===== Data to use =====

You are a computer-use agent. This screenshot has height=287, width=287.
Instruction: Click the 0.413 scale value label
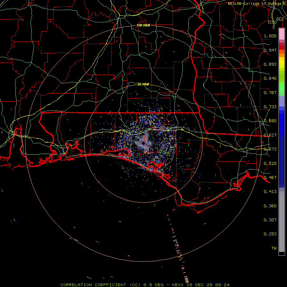270,192
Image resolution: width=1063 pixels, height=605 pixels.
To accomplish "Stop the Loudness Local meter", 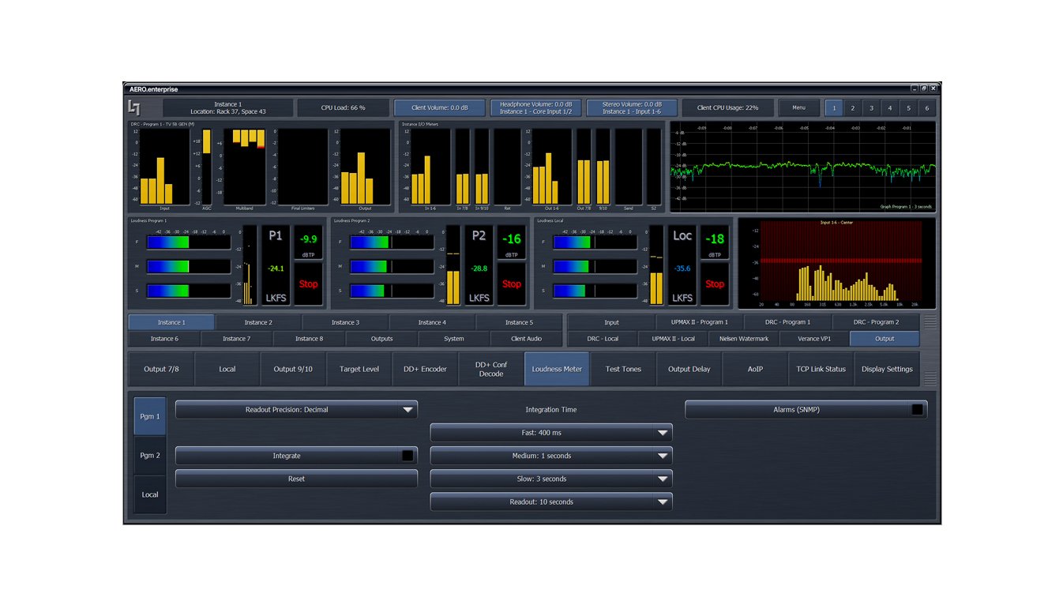I will pyautogui.click(x=714, y=284).
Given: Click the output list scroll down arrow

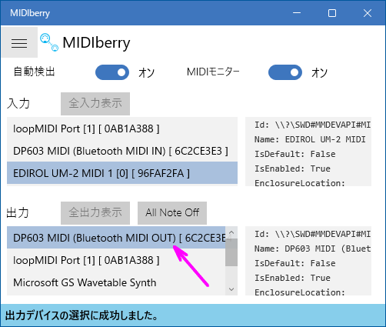Looking at the screenshot, I should point(231,289).
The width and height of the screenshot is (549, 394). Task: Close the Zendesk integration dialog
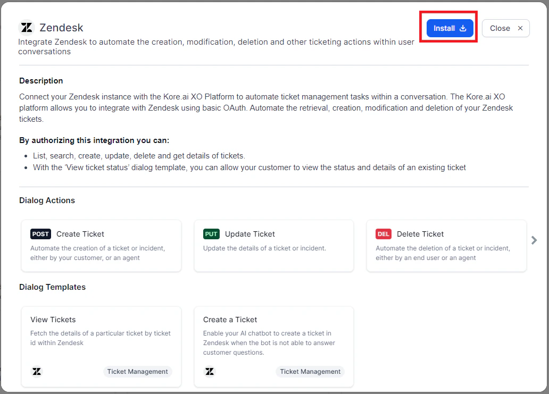[505, 28]
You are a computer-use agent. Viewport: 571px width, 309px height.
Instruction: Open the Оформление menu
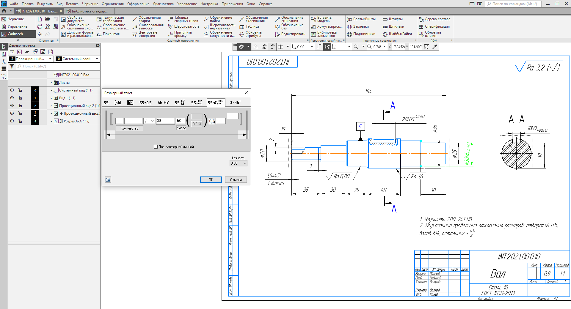138,4
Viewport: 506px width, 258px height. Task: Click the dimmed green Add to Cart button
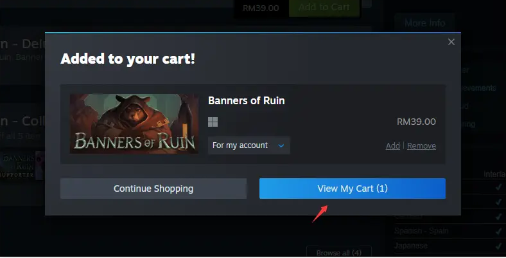click(324, 7)
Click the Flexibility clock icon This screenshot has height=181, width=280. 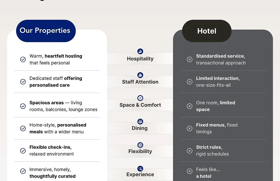pyautogui.click(x=140, y=145)
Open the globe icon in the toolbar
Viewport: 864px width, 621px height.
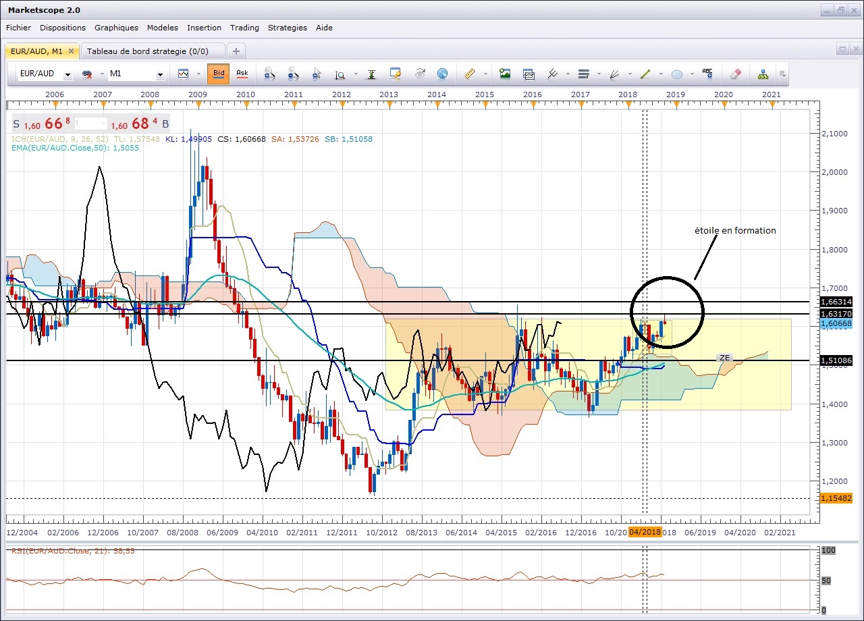point(442,74)
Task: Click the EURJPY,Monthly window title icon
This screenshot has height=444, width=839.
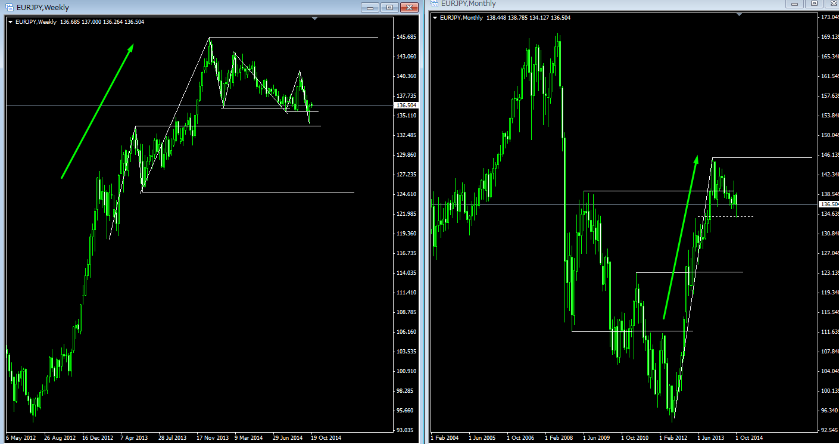Action: point(435,4)
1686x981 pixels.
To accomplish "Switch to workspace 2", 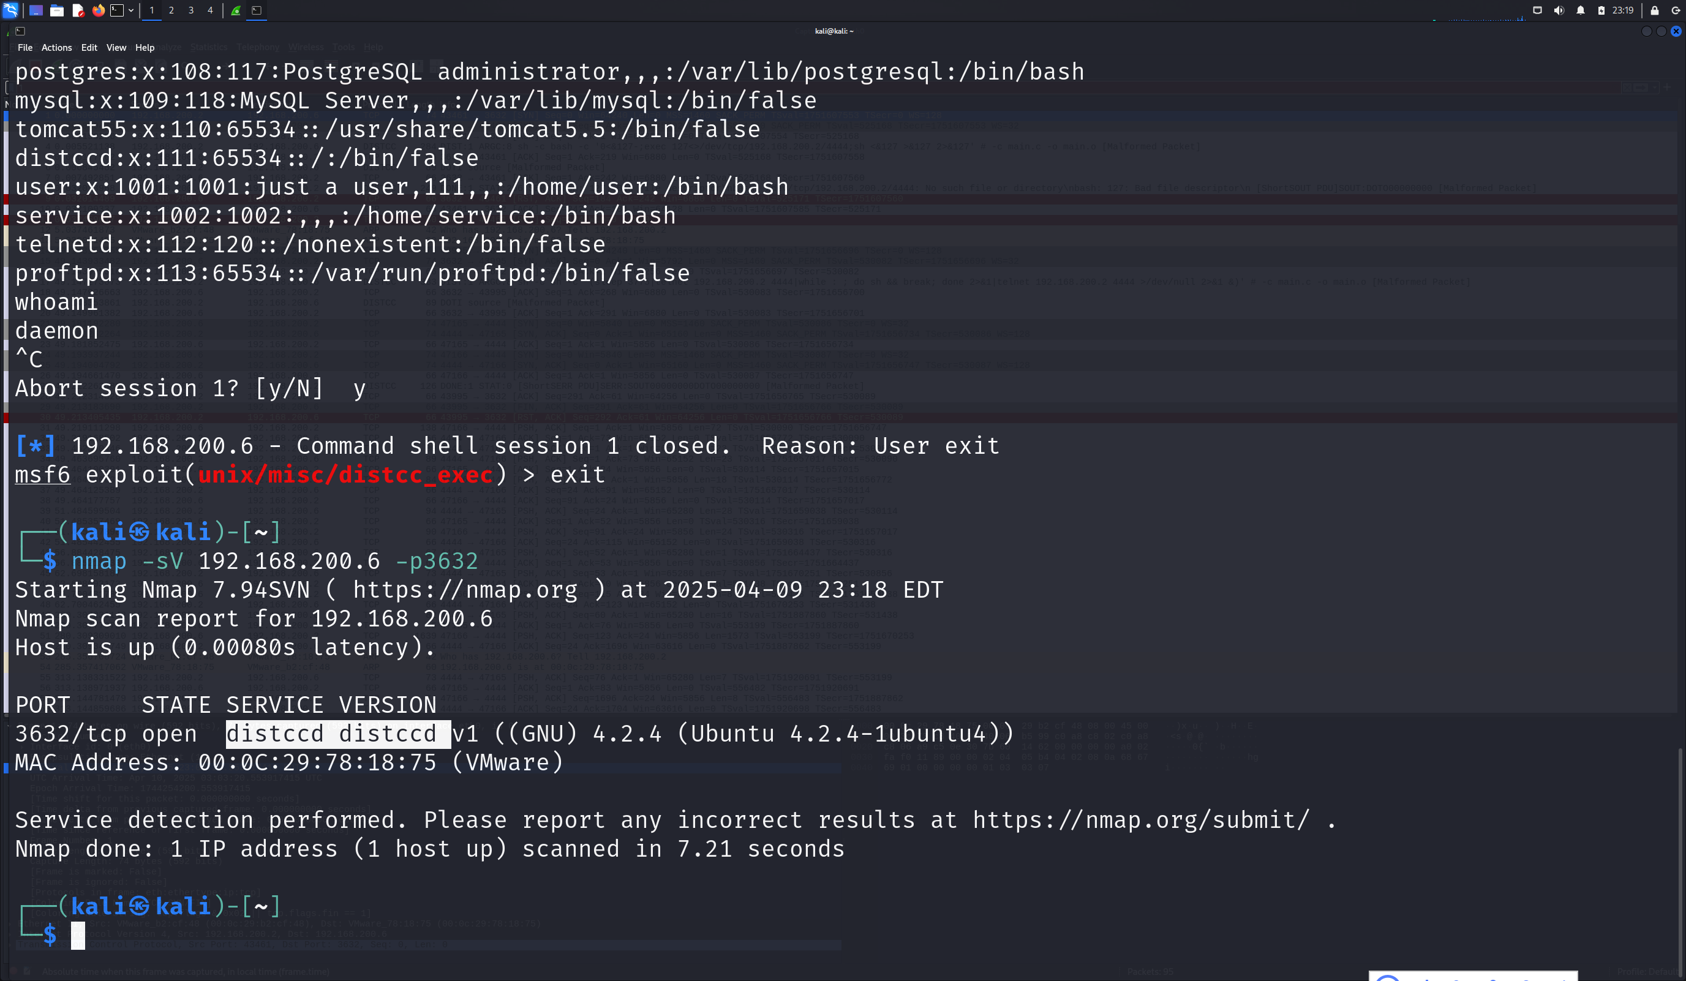I will click(x=171, y=10).
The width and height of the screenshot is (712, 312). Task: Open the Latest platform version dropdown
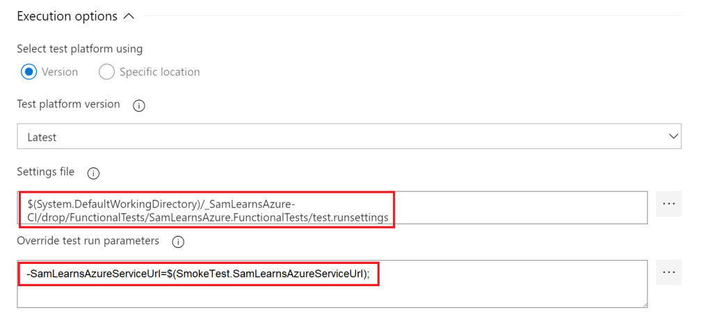pyautogui.click(x=348, y=137)
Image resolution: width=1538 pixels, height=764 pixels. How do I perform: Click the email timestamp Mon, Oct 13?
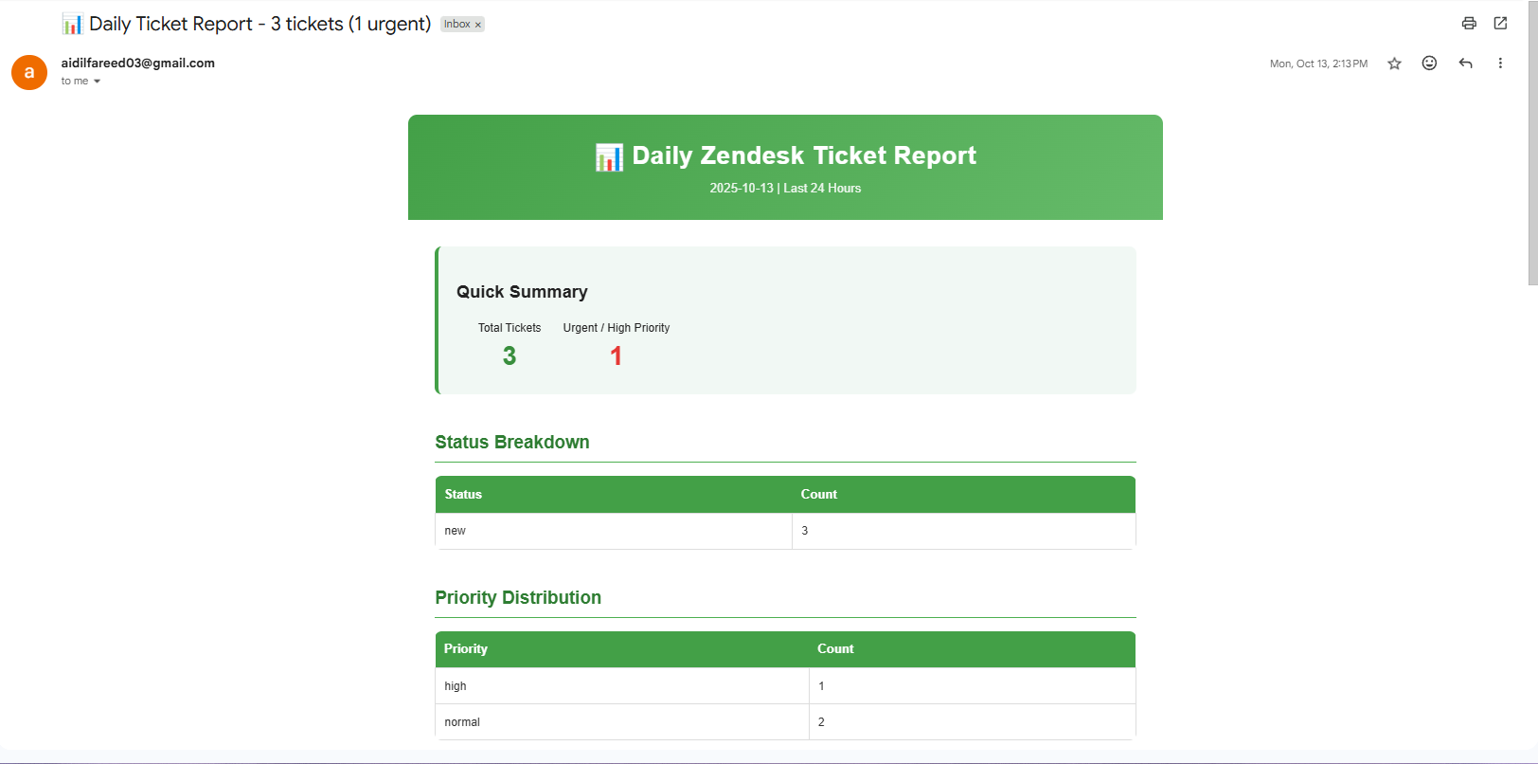coord(1318,64)
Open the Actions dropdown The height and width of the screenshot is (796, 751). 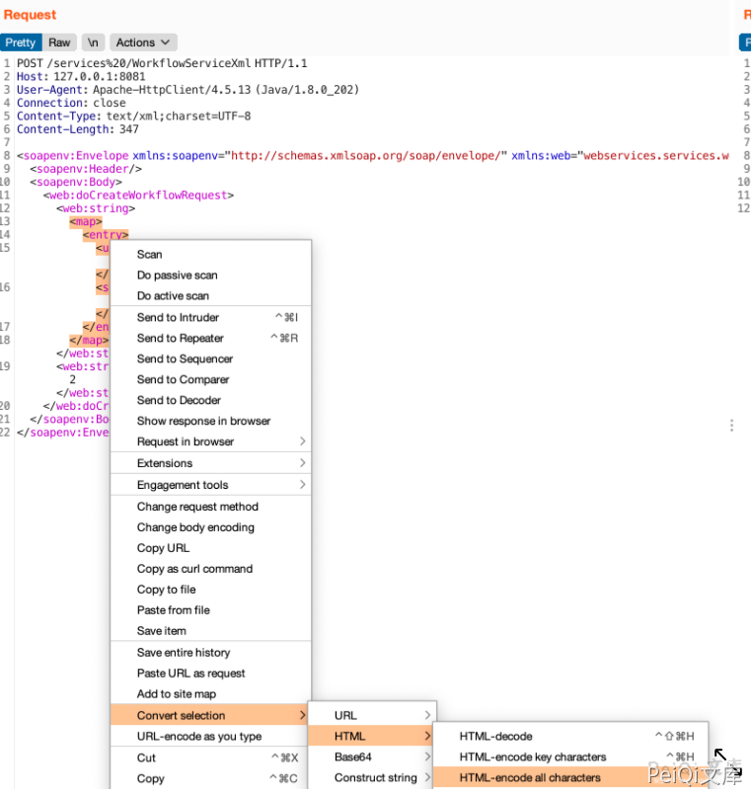(143, 42)
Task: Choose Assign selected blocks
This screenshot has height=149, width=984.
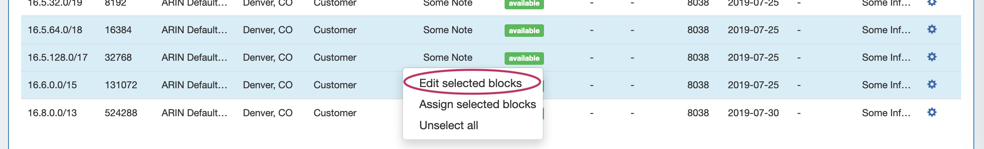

=====

- _Aim of the exercise_
Working from the line containing "Task: Choose Assign selected blocks" to the last line of the data, retype every line exactly, both ends included, and leave out all pictures.

- _Task result_
Task: Choose Assign selected blocks
This screenshot has height=149, width=984.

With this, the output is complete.